[Saved entries]
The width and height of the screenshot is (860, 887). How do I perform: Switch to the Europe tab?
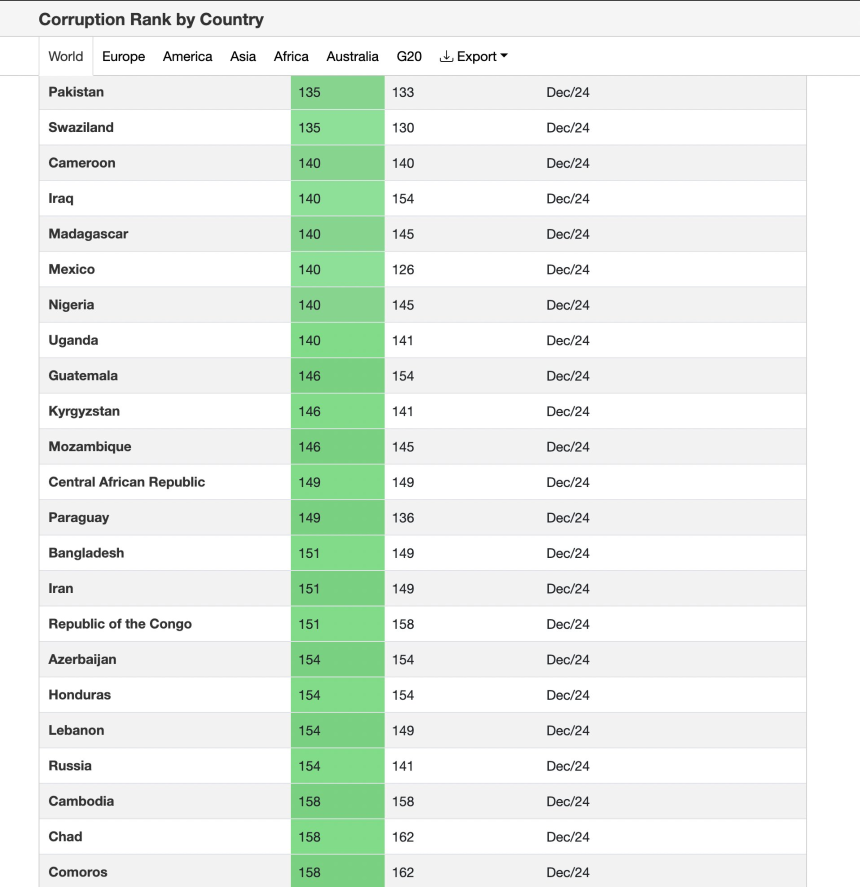pyautogui.click(x=123, y=56)
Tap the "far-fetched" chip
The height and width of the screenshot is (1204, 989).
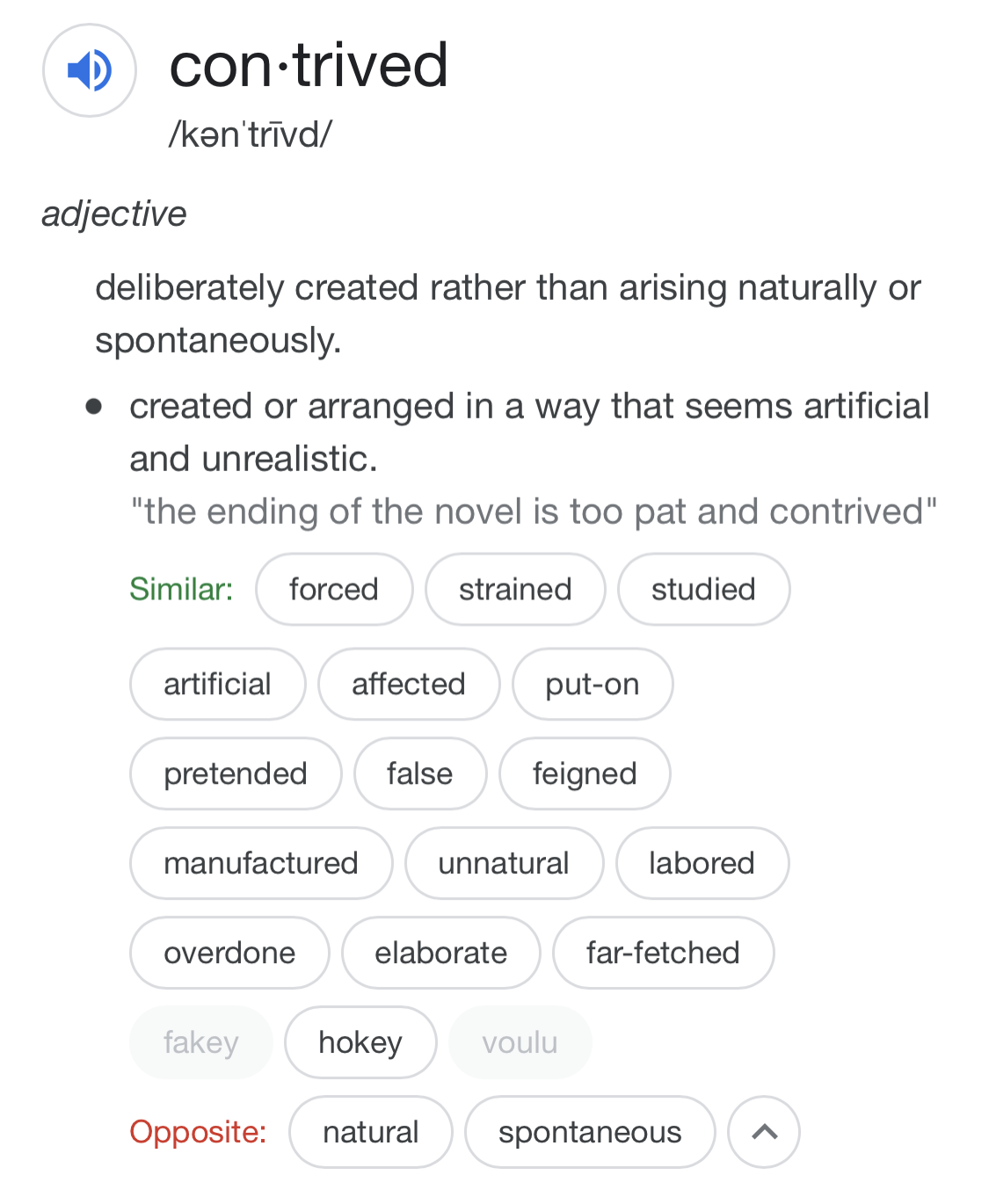click(x=663, y=953)
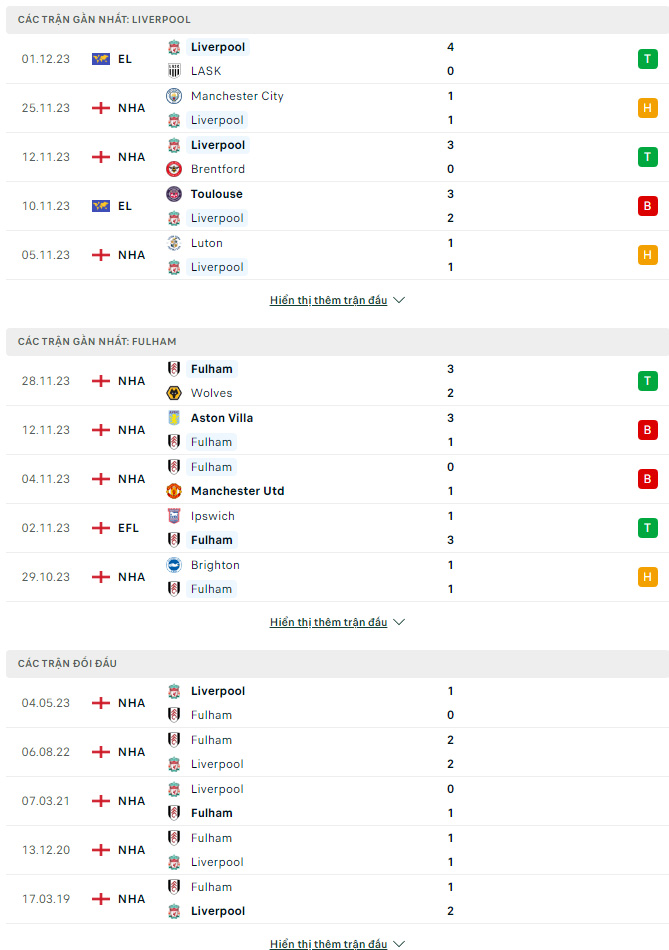The height and width of the screenshot is (950, 669).
Task: Click the red B badge for Toulouse match
Action: pyautogui.click(x=647, y=206)
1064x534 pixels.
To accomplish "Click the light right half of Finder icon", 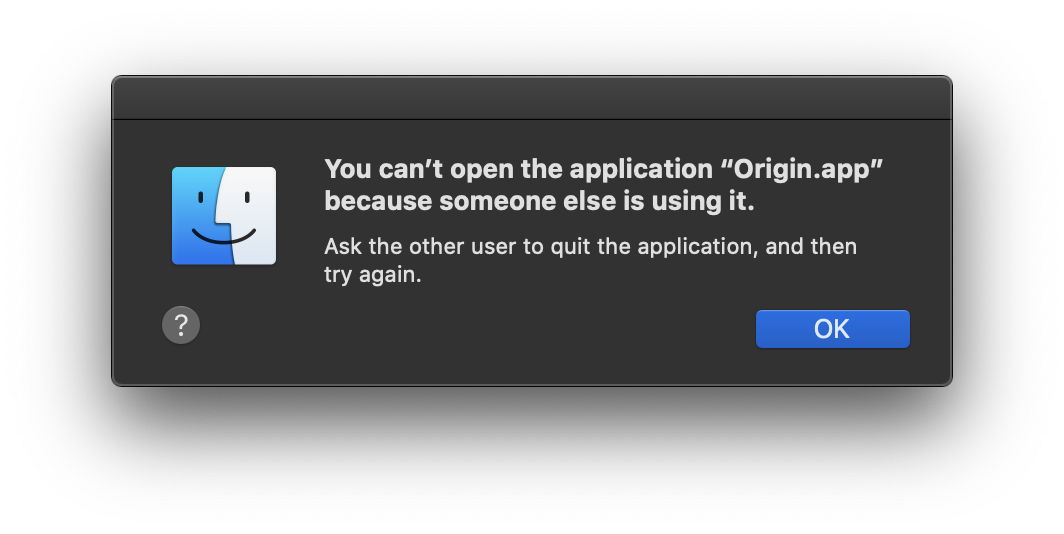I will 252,216.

What you have to do | Print the data exactly, from its first line to the line containing "1064x534 pixels.", both included. Omit the pictures.

Result of the exercise |
The width and height of the screenshot is (860, 887). How do I perform: Switch to the Europe tab?
pyautogui.click(x=123, y=56)
Tap the "far-fetched" chip
The height and width of the screenshot is (1204, 989).
click(x=663, y=953)
The height and width of the screenshot is (950, 669).
Task: Click the red B badge for Toulouse match
Action: pyautogui.click(x=647, y=206)
1064x534 pixels.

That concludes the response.